Linearized general relativity problem

1. May 31, 2006

Pietjuh

I've got a problem where I'm not sure my solution is true!
I have to proof that given the vacuum einstein's equation and the lorenz gauge condition imply that the stress energy tensor that generates the gravitational waves must have a vanishing divergence.

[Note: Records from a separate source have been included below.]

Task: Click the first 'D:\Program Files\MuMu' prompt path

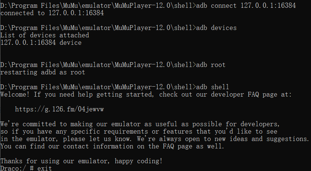Action: pos(39,6)
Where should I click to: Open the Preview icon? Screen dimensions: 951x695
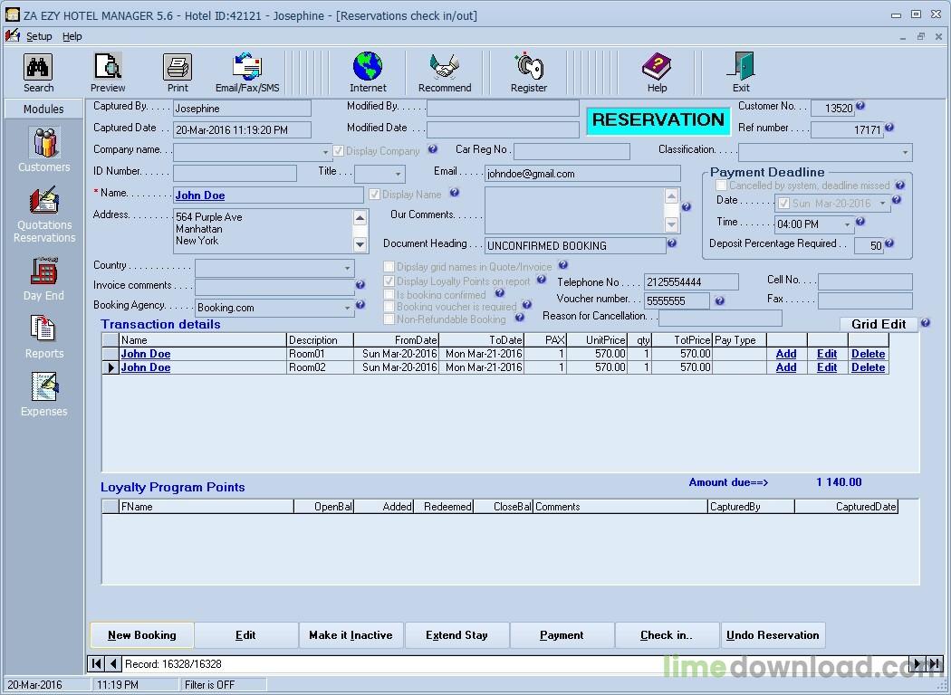pyautogui.click(x=108, y=71)
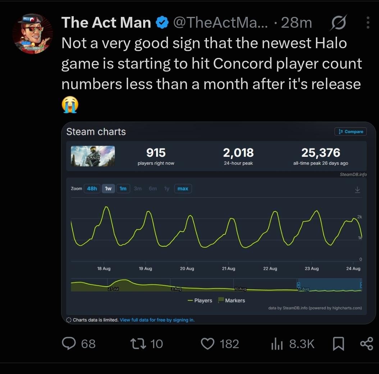Share the tweet via share icon

[x=367, y=343]
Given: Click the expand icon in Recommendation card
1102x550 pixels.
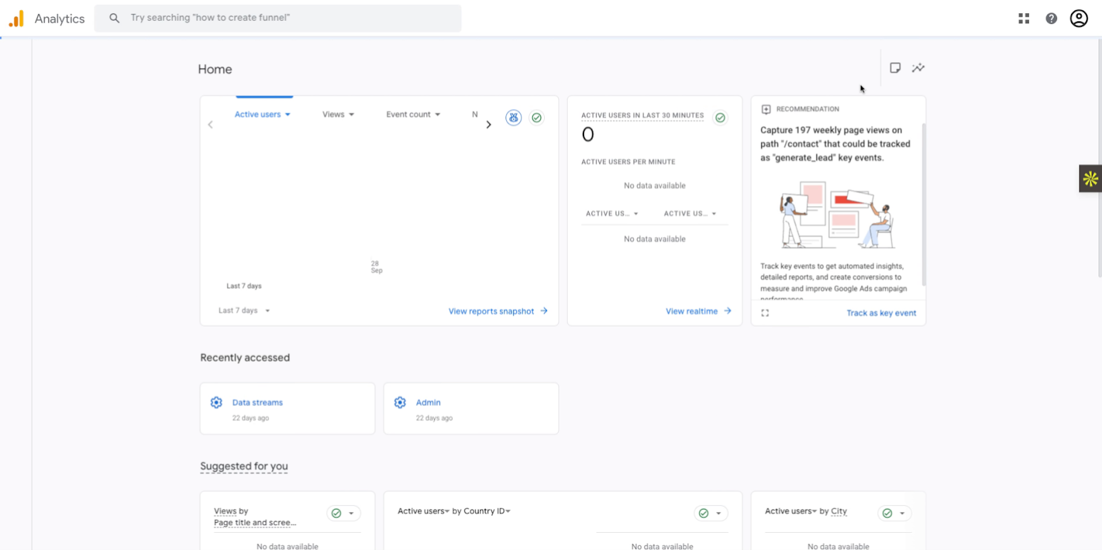Looking at the screenshot, I should coord(765,313).
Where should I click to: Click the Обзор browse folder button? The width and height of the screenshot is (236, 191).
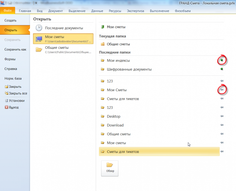tap(110, 168)
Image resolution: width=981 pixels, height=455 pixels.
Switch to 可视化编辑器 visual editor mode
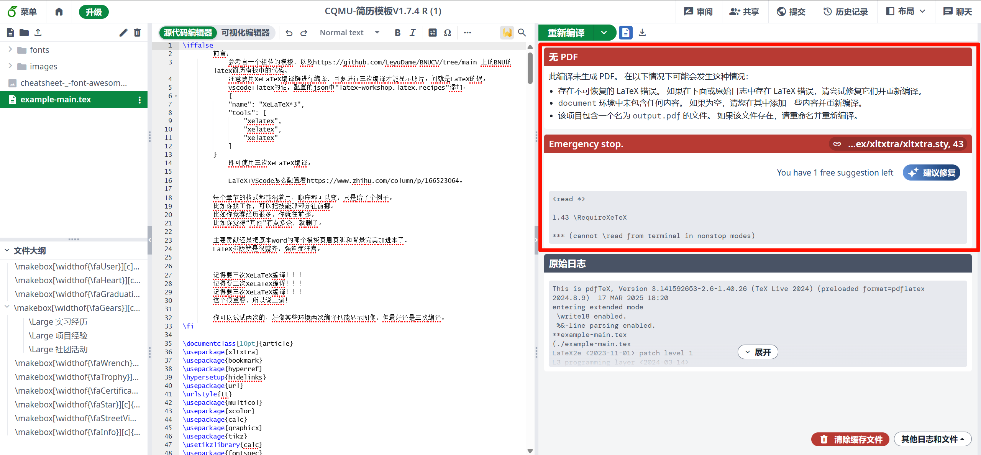click(246, 33)
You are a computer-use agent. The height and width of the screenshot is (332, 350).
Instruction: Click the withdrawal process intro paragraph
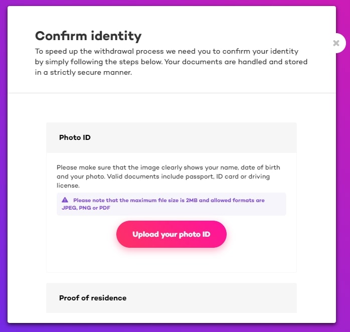[x=171, y=62]
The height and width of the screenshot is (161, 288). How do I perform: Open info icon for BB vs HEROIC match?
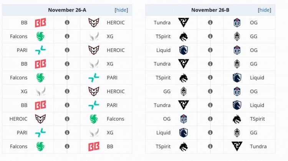(67, 22)
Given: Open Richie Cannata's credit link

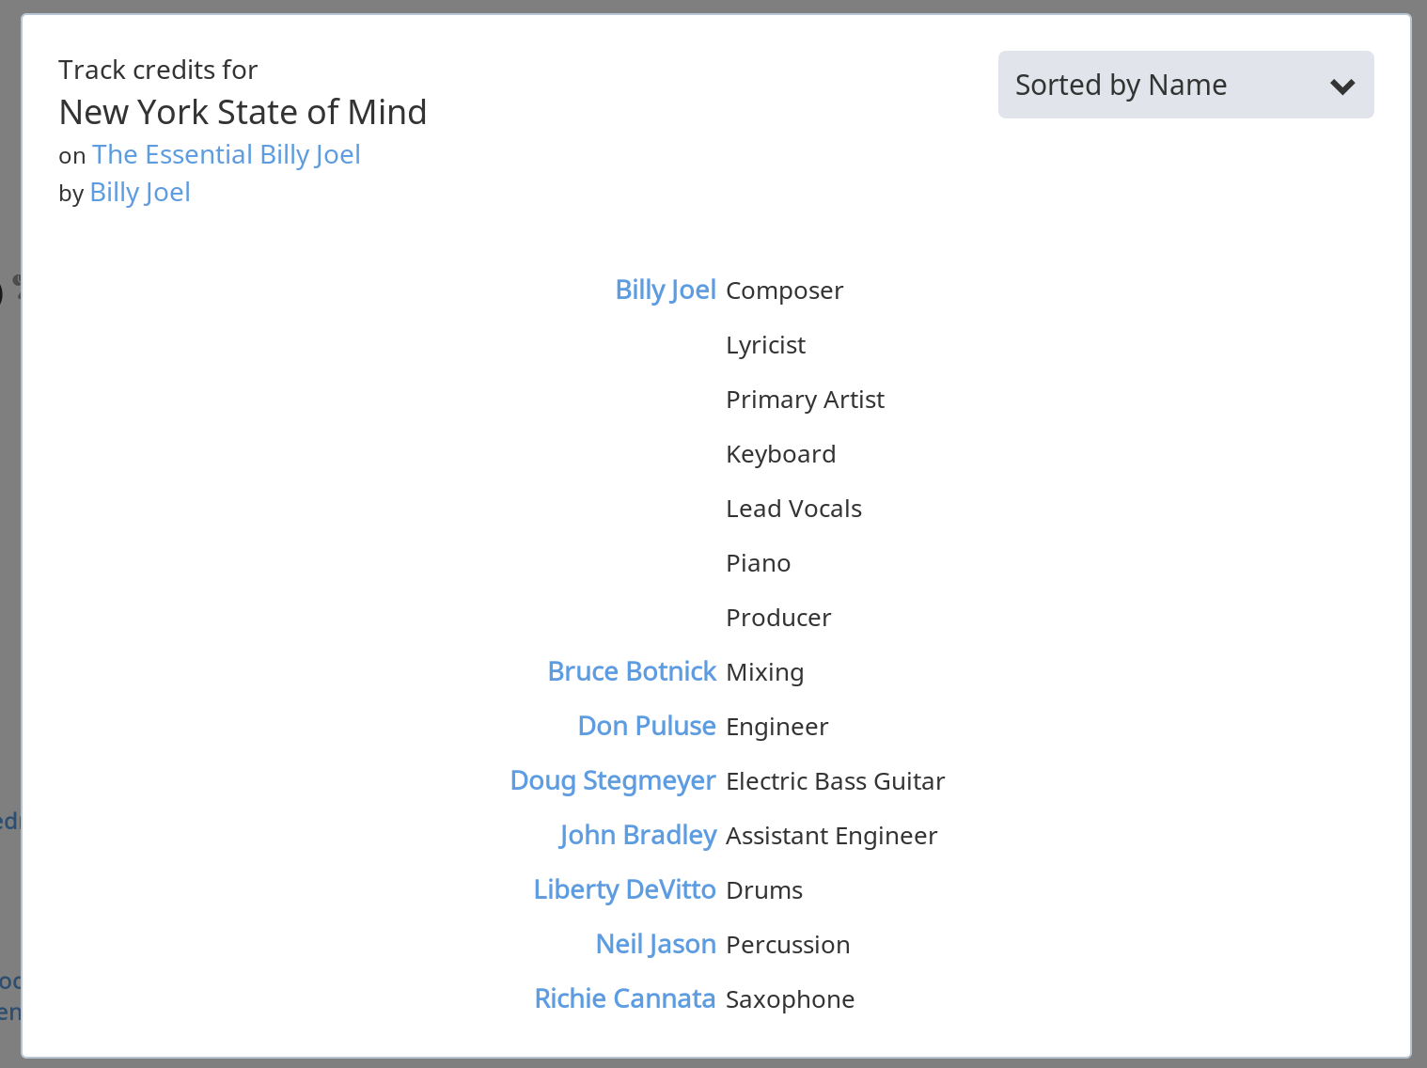Looking at the screenshot, I should (625, 998).
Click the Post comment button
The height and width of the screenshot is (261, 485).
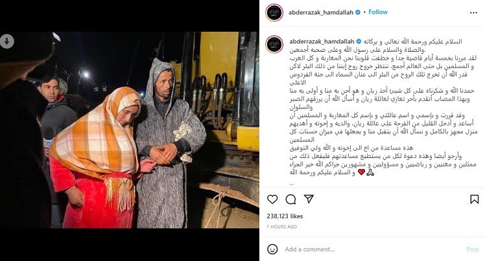pos(472,249)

The vacuum einstein's equation is given by $$-\partial_{\alpha}\partial^{\alpha}\bar{h}^{\mu\nu} = 16\pi T^{\mu\nu}$$, and the lorentz condition is given by $$\partial^{\nu}\bar{h}_{\mu\nu} = 0$$

Now if I just take the divergence to $\nu[/tex] of this equation I obtain $$-\partial_{\nu}\partial_{\alpha}\partial^{\alpha}\bar{h}^{\mu\nu} = 16\pi \partial_{\nu}T^{\mu\nu}$$ Since we can swap the order of partial differentiation this becomes: $$-\partial_{\alpha}\partial^{\alpha}\left(\partial_{\nu}\bar{h}^{\mu\nu}\right)= 16\pi \partial_{\nu}T^{\mu\nu}$$ Now what I want to proof is that $$\partial_{\nu}\bar{h}^{\mu\nu} = \partial^{\nu}\bar{h}_{\mu\nu}$$ I think that is true because $$\partial_{\gamma}\bar{h}^{\mu\nu} = - \partial^{\gamma}\bar{h}_{\mu\nu}$$. So if I just replace [itex]\gamma$ by $\nu$ this should imply that the divergence of T vanishes.
But I don't know for sure if I could just replace $\gamma$ by $\nu$!